I know that my diet/nutrition is probably to blame, but I have a hard time with that as well. I have 3 kids (ages 5, 3 1/2, and 19 months) and the second I walk in from boot camp as my husband is walking out to go to work, they are running circles around me to eat, play, help with this, change a diaper, etc - I seem to just eat what I can as fast as I can and its not always healthy and then I'm just hungry all the time.

Answer: Flab around the middle – yes, posture exercises make that diminish! Make sure you perform two to three back exercises for every front exercise… when hanging on the floor with the kids, do some forearm planks (keep your shoulders pulled back and waist band lifted).

To lose “flab” - exercise is hugely important, but nutrition is about 75% of it! When the kids are resting, or anytime you make dinner – cook in batches. Make extra chicken breasts – slice them up, put a serving size in a baggie and store in fridge (lasts about 5 days); buy the salad pre-made and presto…instant healthy lunch! Breakfast? Scramble an egg or two while making the kids’ breakfast – it only take a minute. Hard boil some eggs (I do a dozen at a time) for snacks.

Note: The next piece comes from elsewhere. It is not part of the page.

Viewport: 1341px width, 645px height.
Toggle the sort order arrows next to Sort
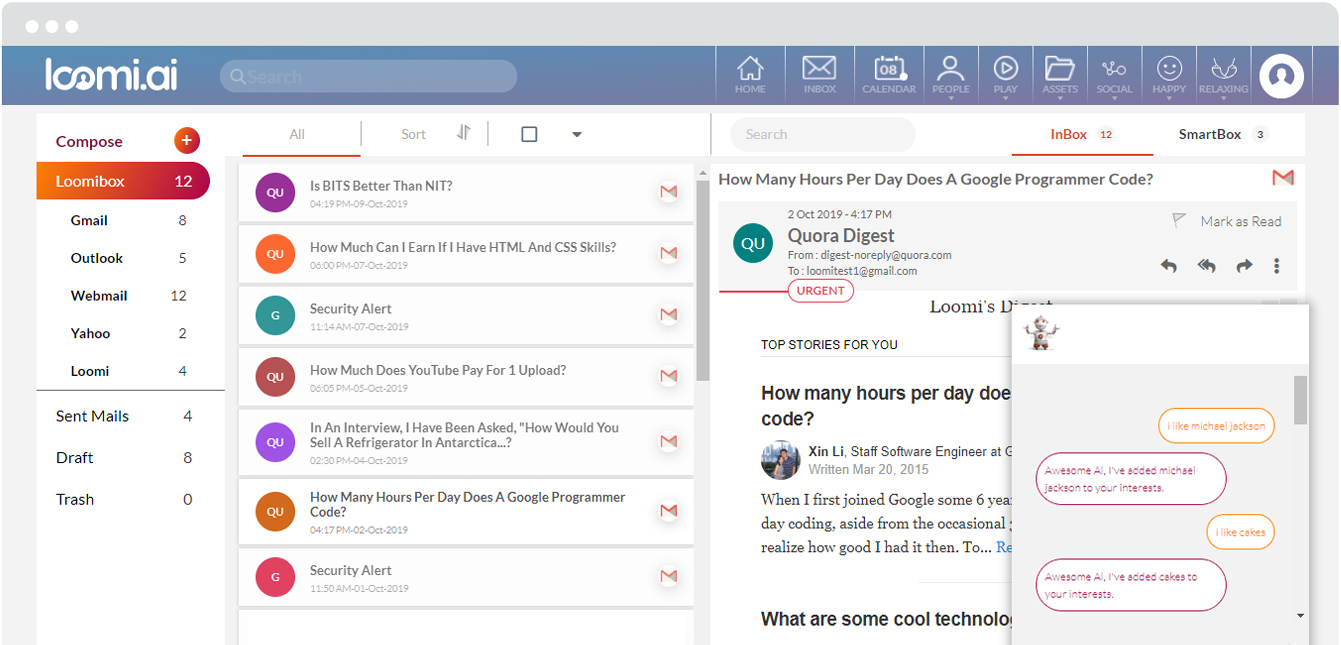pos(463,133)
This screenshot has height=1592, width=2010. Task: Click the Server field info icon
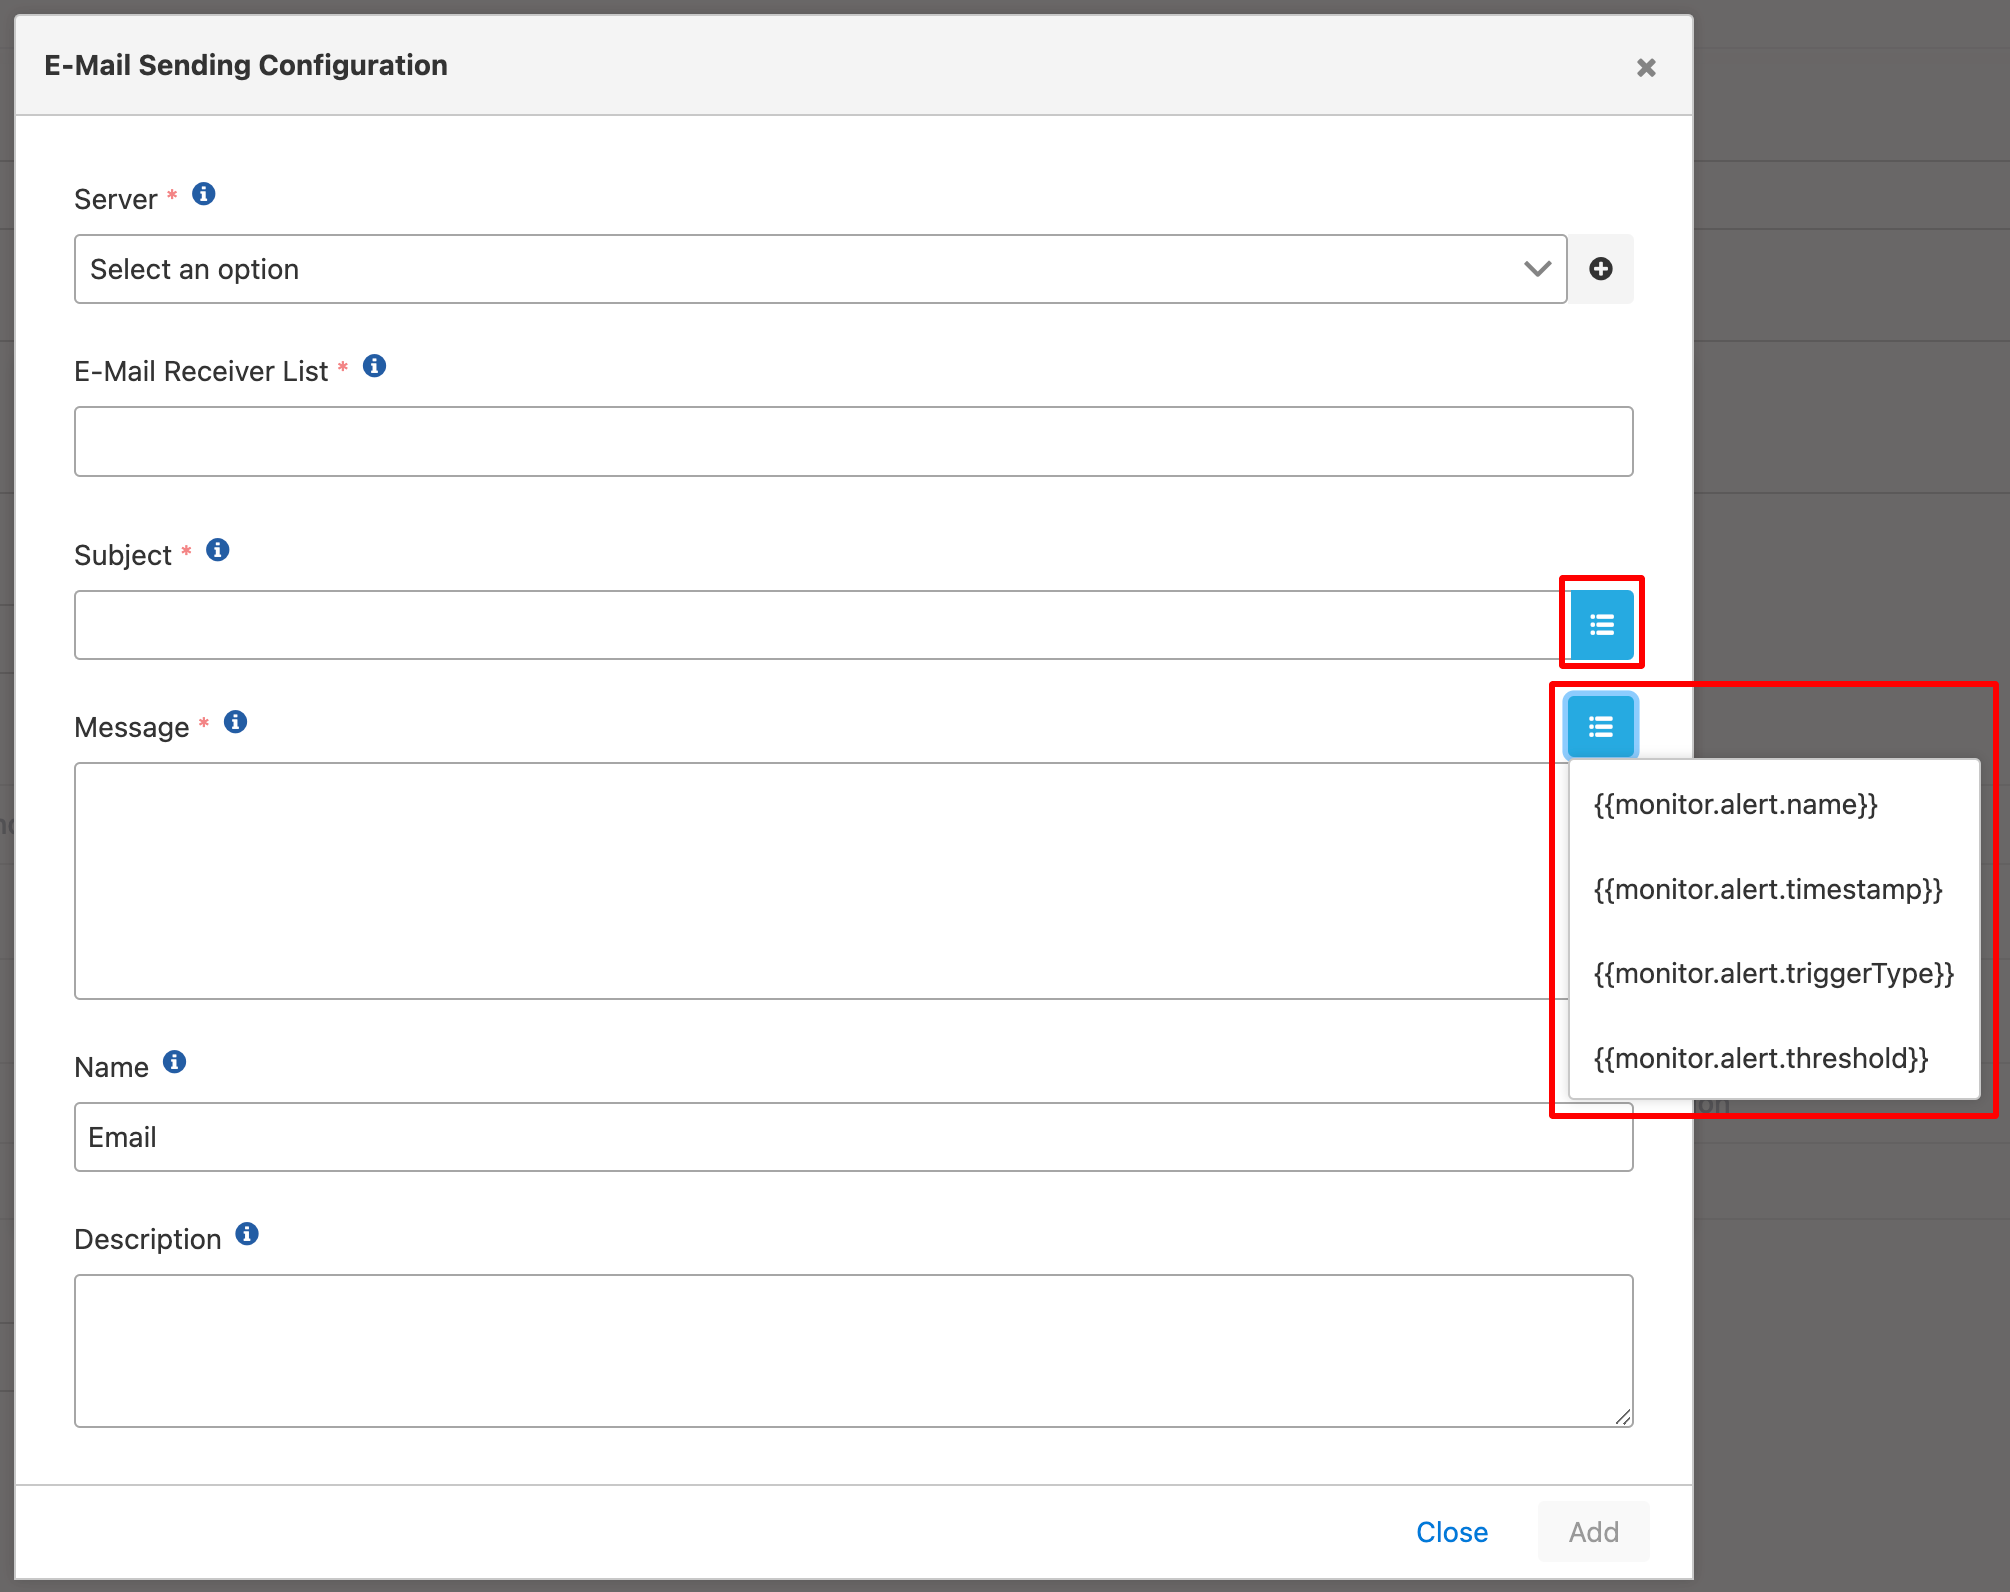tap(204, 194)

NEVER, NEVER CLEAN YOUR CHILDREN’S PLATES! That's the worse habit a Mom can have -and we have all done it.

There is a reason the airlines announce to place the oxygen mask on yourself before you place one on your child…cuz if momma ain't healthy, everyone suffers. It’s ok to tell JR he has to wait for you to do something with him while you make your salad; children need to know that you value yourself too!